Secondly, let's talk story. Violence and tragedy erupt like an Independence day cannonade on page one. The story pauses to take a deep breath for but a few pages to establish character and setting, and then disaster bellows out for the remainder of the book. Like the train wreck that it is, how can you not keep reading? One terrible thing after another happens "seemingly" randomly to the innocents within. Does it seem gratuitous? Of course it does, that's why we read such books. Does it seemed depraved? Why yes, I'm glad you asked. Can people really do such terrible things to each other? They could, if given the proper motivation. But what sort of terrible impossible thing could motivate people to such lunacy? Read the book and you will find out. But how, you ask in shocked disbelief, could people THINK such things and DO such things to one another? I don't know, but when Daley takes us inside the heads of the characters in The Dead Parade, it all makes perfect sense. Their actions seem so perfectly suitable and sensible, as if we would all do the exact same thing in their shoes. Daley has such a deft hand when it comes to evoking the inner-minds of madmen, I have to wonder: did he write the manuscript with a two-inch pencil nub while straight-jacketed and chained to a wall? I'm going to guess yes.

If you like terror and horror, buy this book. Now.

If not, recommend it to your friends who do.
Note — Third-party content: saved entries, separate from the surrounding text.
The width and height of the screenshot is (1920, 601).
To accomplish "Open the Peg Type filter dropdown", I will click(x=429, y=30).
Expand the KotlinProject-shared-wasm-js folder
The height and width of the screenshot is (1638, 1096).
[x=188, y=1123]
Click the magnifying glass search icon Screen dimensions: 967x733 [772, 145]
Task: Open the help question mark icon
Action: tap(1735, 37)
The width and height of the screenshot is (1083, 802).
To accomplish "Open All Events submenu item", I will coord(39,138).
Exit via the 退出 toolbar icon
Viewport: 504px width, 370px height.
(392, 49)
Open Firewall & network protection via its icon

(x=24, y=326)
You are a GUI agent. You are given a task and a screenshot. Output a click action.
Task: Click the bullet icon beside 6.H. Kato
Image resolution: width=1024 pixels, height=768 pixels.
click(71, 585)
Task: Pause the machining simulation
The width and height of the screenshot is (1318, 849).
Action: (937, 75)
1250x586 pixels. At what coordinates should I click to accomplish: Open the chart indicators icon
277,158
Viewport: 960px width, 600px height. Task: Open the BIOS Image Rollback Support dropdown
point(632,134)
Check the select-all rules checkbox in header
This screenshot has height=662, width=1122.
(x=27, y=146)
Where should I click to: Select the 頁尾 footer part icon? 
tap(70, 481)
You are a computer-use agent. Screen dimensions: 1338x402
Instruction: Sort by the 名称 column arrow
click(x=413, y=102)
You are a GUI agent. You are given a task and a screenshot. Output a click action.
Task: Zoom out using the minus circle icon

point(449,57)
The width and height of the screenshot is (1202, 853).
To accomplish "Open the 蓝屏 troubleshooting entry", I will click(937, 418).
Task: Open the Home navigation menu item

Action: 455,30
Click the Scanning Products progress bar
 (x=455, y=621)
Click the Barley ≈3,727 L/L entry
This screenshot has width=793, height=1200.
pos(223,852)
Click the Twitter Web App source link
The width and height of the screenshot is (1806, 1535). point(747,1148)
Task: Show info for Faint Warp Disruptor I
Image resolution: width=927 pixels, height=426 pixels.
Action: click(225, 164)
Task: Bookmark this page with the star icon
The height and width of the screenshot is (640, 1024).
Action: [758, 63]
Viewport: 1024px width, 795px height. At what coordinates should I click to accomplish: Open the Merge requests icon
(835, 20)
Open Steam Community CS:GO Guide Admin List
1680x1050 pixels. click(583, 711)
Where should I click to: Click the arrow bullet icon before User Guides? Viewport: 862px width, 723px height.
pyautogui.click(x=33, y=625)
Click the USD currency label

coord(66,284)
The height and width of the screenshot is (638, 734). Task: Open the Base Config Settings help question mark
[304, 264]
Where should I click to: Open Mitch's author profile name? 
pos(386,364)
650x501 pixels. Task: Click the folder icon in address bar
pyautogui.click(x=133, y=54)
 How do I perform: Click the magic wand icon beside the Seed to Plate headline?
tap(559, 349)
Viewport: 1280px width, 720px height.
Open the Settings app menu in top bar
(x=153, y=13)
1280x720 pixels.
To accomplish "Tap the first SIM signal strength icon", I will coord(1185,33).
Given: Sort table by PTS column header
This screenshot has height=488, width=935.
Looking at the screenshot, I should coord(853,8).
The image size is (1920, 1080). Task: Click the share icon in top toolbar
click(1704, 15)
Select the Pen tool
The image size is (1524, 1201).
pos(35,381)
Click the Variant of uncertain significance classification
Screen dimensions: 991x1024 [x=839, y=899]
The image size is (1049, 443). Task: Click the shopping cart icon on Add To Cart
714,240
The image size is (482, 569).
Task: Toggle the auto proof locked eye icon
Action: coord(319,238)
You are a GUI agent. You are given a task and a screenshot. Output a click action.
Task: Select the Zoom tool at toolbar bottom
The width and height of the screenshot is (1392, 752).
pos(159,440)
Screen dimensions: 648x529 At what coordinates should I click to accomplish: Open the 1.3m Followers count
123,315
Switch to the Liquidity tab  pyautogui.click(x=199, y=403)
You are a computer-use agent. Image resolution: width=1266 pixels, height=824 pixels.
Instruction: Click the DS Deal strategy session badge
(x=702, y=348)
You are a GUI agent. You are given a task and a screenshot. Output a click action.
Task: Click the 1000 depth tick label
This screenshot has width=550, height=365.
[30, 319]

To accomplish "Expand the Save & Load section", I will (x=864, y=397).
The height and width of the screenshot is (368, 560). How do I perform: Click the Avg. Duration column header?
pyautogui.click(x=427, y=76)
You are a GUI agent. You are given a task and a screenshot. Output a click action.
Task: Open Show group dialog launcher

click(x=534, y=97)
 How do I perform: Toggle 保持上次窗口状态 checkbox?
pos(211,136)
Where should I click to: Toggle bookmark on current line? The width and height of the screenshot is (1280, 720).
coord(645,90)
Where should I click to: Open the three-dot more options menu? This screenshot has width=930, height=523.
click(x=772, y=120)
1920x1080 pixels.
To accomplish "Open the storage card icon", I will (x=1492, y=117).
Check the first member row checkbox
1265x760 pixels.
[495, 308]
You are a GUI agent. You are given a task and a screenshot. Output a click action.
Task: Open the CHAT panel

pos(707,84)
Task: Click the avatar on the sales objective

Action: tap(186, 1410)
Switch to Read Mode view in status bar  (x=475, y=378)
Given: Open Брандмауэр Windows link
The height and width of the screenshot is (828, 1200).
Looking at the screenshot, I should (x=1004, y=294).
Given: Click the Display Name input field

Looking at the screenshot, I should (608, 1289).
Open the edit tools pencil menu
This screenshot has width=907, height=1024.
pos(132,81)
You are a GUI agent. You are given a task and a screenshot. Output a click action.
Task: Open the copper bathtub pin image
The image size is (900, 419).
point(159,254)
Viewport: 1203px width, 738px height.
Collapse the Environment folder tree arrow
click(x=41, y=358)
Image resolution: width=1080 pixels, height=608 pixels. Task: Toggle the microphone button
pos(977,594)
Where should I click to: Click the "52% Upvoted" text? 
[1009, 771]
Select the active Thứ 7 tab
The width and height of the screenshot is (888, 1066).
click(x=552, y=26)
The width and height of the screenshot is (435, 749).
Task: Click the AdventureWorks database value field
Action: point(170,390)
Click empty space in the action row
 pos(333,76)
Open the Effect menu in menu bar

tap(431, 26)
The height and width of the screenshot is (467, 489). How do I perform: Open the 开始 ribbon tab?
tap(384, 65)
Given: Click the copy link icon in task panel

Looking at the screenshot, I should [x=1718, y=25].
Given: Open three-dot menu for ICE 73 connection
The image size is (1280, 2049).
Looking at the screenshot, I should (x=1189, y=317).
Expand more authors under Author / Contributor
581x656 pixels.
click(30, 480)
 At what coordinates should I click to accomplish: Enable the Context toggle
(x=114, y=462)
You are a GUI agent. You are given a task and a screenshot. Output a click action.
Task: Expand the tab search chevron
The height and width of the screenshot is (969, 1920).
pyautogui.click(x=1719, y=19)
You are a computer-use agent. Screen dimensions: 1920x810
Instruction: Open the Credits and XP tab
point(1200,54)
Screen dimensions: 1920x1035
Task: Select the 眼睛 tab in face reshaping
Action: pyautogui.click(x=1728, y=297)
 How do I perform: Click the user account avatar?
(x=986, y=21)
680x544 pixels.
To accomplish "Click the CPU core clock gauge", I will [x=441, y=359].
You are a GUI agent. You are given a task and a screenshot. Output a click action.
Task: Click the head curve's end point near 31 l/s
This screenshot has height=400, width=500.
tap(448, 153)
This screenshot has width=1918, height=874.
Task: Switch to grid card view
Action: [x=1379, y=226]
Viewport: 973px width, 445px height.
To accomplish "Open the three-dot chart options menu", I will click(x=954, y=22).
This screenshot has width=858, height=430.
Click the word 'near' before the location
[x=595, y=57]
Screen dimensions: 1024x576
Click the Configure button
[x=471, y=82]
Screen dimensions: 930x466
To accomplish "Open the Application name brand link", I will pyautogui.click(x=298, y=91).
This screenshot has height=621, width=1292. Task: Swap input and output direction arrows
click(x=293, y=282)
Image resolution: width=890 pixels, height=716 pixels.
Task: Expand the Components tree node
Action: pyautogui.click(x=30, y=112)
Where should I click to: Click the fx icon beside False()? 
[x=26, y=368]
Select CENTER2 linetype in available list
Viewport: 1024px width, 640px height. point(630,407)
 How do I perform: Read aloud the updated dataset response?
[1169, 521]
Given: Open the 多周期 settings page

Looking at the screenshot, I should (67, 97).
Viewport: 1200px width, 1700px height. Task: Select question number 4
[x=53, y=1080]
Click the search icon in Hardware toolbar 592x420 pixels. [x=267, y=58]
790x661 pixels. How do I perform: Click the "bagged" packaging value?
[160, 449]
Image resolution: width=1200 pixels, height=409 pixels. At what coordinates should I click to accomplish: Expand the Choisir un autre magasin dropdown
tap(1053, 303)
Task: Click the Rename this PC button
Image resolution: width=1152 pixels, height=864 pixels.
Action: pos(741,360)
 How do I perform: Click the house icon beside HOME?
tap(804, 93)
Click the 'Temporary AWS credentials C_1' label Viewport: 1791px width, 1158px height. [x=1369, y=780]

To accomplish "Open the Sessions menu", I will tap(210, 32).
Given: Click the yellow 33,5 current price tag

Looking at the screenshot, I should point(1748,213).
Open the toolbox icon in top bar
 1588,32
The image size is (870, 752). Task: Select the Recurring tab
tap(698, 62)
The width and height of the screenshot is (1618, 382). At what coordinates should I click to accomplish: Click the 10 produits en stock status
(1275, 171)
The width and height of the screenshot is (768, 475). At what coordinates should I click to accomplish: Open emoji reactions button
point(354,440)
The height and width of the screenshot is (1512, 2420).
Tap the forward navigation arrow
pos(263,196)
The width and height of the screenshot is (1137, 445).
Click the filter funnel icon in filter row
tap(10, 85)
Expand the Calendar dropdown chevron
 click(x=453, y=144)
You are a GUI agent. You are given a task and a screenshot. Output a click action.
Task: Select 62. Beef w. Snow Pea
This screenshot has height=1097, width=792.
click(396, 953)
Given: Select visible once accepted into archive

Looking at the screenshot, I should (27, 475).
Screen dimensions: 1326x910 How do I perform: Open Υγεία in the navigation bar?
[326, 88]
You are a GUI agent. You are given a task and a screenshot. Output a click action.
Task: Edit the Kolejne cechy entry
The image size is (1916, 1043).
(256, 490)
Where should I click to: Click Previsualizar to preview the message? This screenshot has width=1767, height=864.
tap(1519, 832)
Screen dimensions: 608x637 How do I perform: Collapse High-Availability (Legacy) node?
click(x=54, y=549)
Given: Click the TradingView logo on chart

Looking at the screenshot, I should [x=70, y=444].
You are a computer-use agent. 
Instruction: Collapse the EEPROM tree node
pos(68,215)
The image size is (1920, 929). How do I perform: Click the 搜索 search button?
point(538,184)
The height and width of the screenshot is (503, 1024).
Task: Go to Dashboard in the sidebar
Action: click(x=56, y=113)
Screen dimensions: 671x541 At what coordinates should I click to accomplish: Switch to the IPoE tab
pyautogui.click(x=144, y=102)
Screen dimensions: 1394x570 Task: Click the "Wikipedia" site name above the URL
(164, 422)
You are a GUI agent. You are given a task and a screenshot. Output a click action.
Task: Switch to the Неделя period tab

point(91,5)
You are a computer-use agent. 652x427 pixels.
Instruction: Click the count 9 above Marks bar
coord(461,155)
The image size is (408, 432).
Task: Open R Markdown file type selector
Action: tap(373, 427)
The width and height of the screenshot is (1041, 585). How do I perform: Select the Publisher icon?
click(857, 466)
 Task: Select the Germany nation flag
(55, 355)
As an aside, I couldn't help but notice a similarity between the beast depicted on the two different covers of The Dead Parade and the infamous Zuni Fetish Warrior from Karen Black's magnum acting opus Trilogy of Terror. I have a life-sized statue of the Zuni doll from said film sitting in my office behind me right now, staring at my back. It glares at me malevolently, and when I'm not looking at it, I hear it creeping closer. I'm pretty sure that my copy of The Dead Parade has brought the previously inanimate doll to life. If you read James Roy Daley's The Dead Parade you will understand exactly why. I wonder if this was a conscious nod by Daley to "The" Trilogy? I hope so. He certainly earned a place on the podium directly adjacent.